I suppose the heavy droning
of the carillon had smothered the sound of his footsteps, for on my
turning round, when I supposed myself alone, Antony Watteau was
standing near me. Constant observer as he is of the lights and
shadows of things, he visits [20] places of this kind at odd times.
He has left Jean-Baptiste at work in Paris, and will stay this time
with the old people, not at our house; though he has spent the better
part of to-day in my father's workroom. He hasn't yet put off, in
spite of all his late intercourse with the great world, his distant
and preoccupied manner--a manner, it is true, the same to every one.

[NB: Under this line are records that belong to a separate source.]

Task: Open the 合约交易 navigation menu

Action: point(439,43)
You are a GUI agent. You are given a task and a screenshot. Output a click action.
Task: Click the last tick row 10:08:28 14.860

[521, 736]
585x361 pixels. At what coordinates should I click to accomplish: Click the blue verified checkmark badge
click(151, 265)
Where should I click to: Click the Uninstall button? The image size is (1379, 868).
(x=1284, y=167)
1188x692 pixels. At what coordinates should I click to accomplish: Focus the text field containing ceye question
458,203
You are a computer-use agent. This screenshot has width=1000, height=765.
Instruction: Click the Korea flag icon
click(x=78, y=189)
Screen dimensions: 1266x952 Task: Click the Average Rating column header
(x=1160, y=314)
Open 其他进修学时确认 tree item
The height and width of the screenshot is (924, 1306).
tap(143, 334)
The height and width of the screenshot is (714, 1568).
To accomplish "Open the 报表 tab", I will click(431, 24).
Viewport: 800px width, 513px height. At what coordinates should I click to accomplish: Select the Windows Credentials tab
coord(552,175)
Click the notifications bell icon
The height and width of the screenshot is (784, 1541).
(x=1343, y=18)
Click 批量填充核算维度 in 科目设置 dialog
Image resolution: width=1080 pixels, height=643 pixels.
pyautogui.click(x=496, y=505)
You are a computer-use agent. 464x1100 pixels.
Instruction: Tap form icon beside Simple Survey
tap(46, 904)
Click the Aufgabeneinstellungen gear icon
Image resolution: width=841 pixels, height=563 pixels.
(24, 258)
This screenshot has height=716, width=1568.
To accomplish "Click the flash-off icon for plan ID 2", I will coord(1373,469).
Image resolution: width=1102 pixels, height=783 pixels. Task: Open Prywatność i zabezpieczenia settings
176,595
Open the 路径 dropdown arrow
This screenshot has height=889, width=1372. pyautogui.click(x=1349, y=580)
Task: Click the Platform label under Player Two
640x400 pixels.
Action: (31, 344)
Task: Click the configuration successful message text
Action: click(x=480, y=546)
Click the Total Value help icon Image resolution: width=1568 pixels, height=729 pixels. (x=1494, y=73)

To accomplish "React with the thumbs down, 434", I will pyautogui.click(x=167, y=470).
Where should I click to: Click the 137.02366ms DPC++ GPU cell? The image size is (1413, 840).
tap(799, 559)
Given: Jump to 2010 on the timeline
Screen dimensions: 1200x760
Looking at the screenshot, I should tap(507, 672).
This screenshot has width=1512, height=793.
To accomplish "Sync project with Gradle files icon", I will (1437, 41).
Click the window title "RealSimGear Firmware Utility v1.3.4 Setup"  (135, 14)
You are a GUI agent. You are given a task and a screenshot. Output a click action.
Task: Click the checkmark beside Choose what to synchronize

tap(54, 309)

It is certainly not through pride in his success, as some might
fancy, for he was thus always. It is rather as if, with all that
success, life and its daily social routine were somewhat of a burden
to him.
April 1714.
At last we shall understand something of that new style of his--the
Watteau style--so much relished by the fine people at Paris. He has
taken it into his kind head to paint and decorate our chief salon--
the room with the three long windows, which occupies the first floor
of the house.
The room was a landmark, as we used to think, an inviolable milestone
and landmark, of old Valenciennes fashion--that sombre style,
indulging much in contrasts of black or deep brown with white, which
the Spaniards left behind them here. Doubtless their eyes had found
its shadows cool and pleasant, when they shut themselves in from the
cutting sunshine of their own country.